POUND CAKE HOLIDAY
Fresh apricots, though visually stunning, can sometimes be a little lackluster when eaten out of hand. Whether too tart or too mealy, or simply shy on flavor, patience is a stone fruit virtue. There’s a small window in summer, sometime between July and August, when both apricots and nectarines align at the farmers’ market. Drizzling the two with honey before roasting them in the oven creates a vibrant, jam-like fruit topping that holds its shape. You can serve it as is, but its destiny should be simple pound cake.
A while back, before my sister and her crew relocated from the Emerald City to Toronto, jaunts to Seattle were a yearly treat. Attired in my very best stretchy waistband pants, @bkgray66 and I combed the city in search of stellar baked goods. Though the selection was far too vast to cram into a few days, believe me, we tried.
In retrospect, other than Tom Douglas’ coconut cream pie, some of my favorite sweets were generous slices of pound cake paired with a quintessential Seattle coffee. Two standouts come to mind; one was from The Fat Hen Café in Ballard, and the other was from Macrina Bakery in downtown Seattle. Far from flashy, comfortably rustic, the cakes were flavored with plenty of citrus and pleasantly crunchy from a blend of flours.

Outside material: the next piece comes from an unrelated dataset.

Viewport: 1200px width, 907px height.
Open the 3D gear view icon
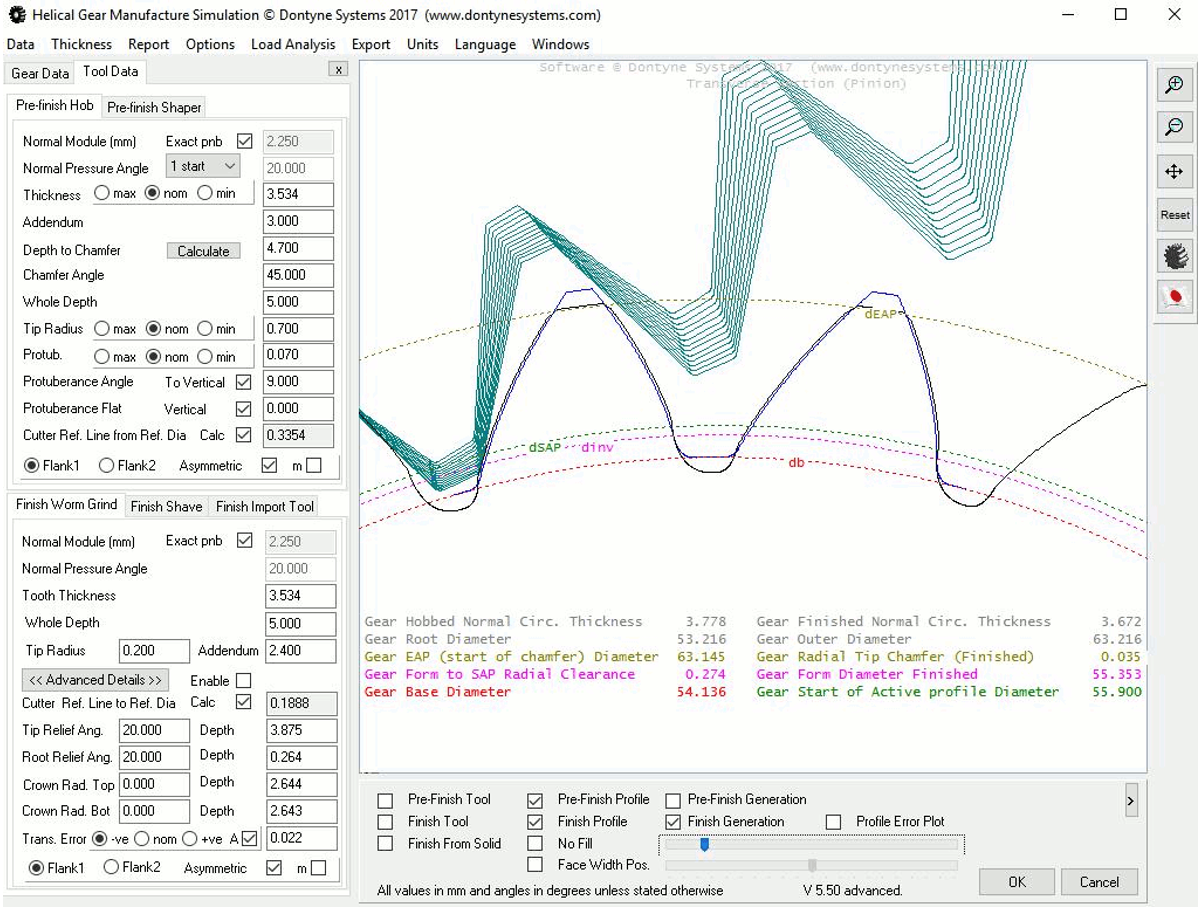click(1176, 256)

My day job doesn’t diminish my appetite for sweets, but there are days when I have a hankering for a slice of something other than pie. I’ve baked many versions of those Seattle-inspired cakes, sometimes in a loaf pan, sometimes in a small springform. And when apricots and nectarines sing in unison, despite the heat, it’s well worth turning on the oven. Bake the pound cake on low and the stone fruit on high. After it cools, drape the fruit over a generous slice of cake, add a little whipped cream, and pretend you're on vacation.